Pedro Céspedes, integrante del grupo de guías del parque, apunta que su trabajo es muy importante porque le ilustran con palabras sencillas a los visitantes, la trascendencia histórica de las piezas halladas.

“No me imaginé que en esta tierra existieran tantos fósiles. Hace más de 40 años conocí al profesor Cruxent y me consta su dedicación, él era un apasionado, no descansaba, de noche y de día se la pasaba excavando”.

“Taima Taima surge como una encrucijada al paso de la caravana de los colosos, representada por mamíferos emigrantes e inmigrantes, que cruzaron la planicie falconiana dirigiéndose al puente continental centro americano hace aproximadamente 14 mil años, durante el pleistoceno”, argumenta Antonio Aguilera, paleontólogo y profesor de la Universidad Experimental Francisco de Miranda (Unefm).

Sostiene el director del Centro de Investigaciones en Ciencias Básicas de la Unefm, que además de encrucijada, Taima Taima representa el distribuidor de la megafauna en la ruta caribeña - atlántica, en contraste con la ruta andina - pacífica en el continente. 

“La asociación faunística fósil encontrada exhibe términos del continente sudamericano que le otorga el carácter único a estos restos de mamíferos como la pereza gigante y el cachicamo gigante”, subraya. Los cambios climáticos —apunta Aguilera—, bajo la presión de los cambios glaciales e interglaciares, al final llevaron a la extinción de esta megafauna.

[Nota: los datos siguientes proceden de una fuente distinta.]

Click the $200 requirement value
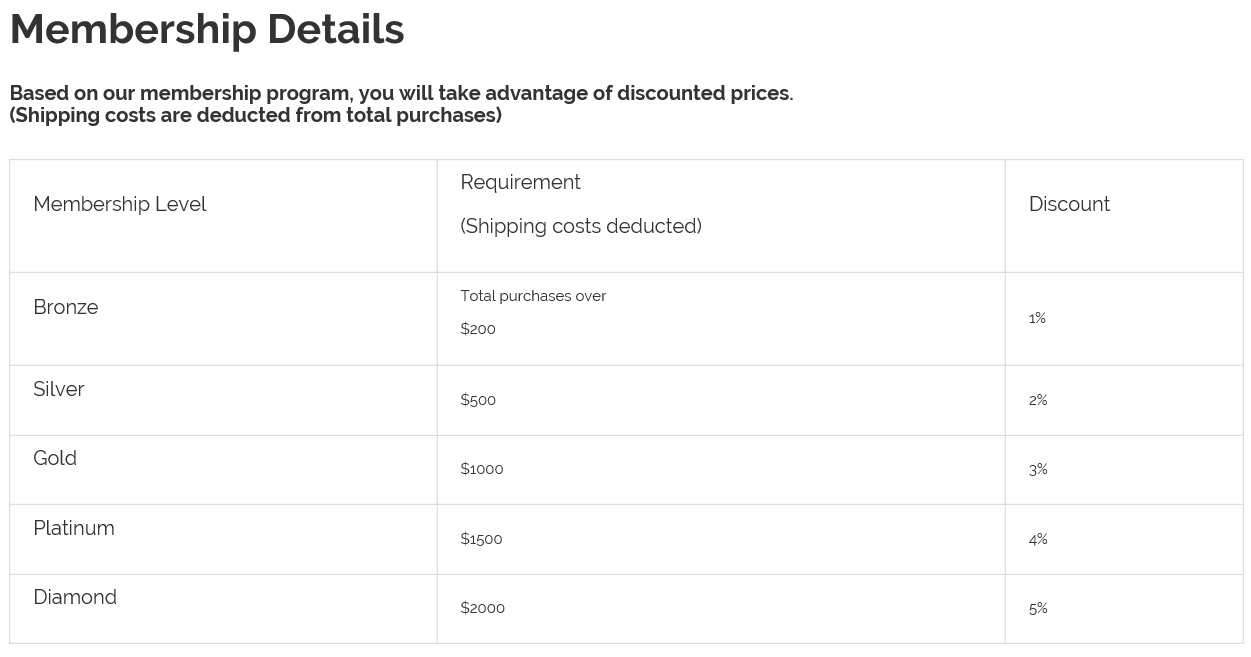Screen dimensions: 1251x657 click(x=478, y=329)
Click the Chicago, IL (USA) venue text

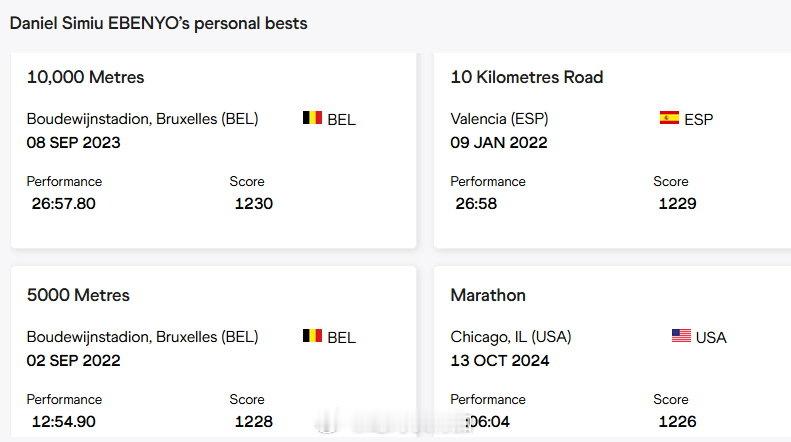click(511, 337)
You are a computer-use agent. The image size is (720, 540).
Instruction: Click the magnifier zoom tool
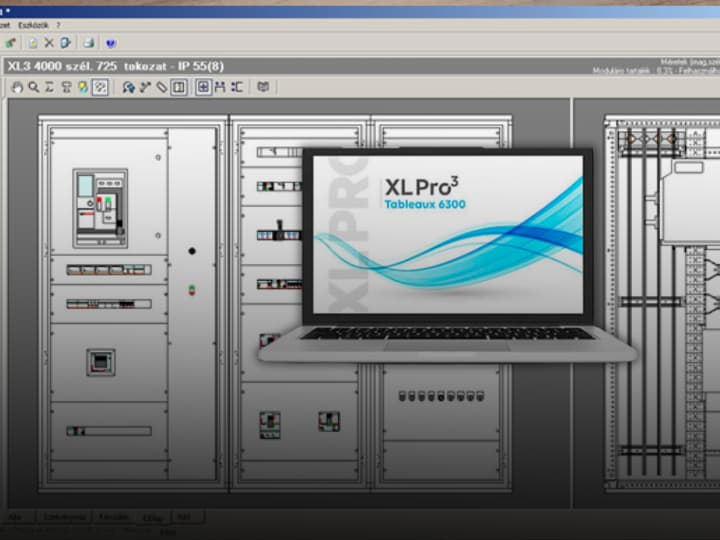pos(33,87)
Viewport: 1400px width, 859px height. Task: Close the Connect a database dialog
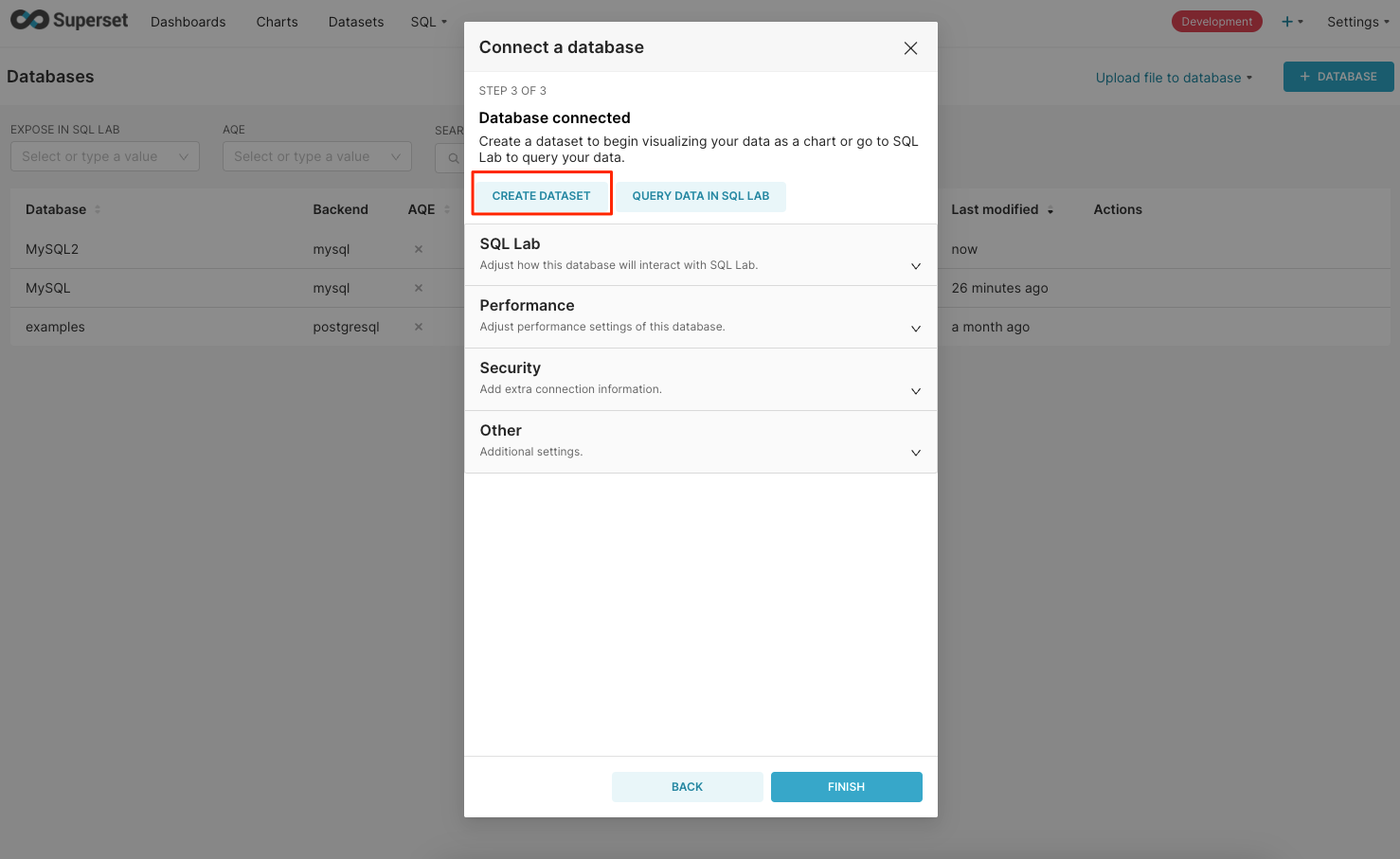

El investigador insiste en que los descubrimientos paleontológicos del lugar constituyen una referencia internacional por su naturaleza única.

José Manuel Rodríguez, presidente del Instituto de Patrimonio Cultural, coincide con esta postura al afirmar que desean divulgar a los cuatro vientos, la riqueza de la planicie coriana, “que ha permanecido escondida en los maletines de los científicos y en los cajones de los laboratorios”.

“En estas tierras deambulaban los primitivos elefantes con colmillos de más de metro y medio de largo, armadillos tan grandes como vehículos y perezosos de cuatro toneladas de peso. El hombre tallaba la roca sigilosamente, buscando obtener agudas puntas y filosos bordes con los cuales cazar y descuartizar tales bestias”, redondea el presidente del IPC.

El agua natural que brota del inicio de la quebrada de Taima Taima, confirma a los visitantes el tesoro invalorable del parque arqueológico y paleontológico, que abre una ventana al mundo sobre el origen del poblamiento más antiguo del hombre en América.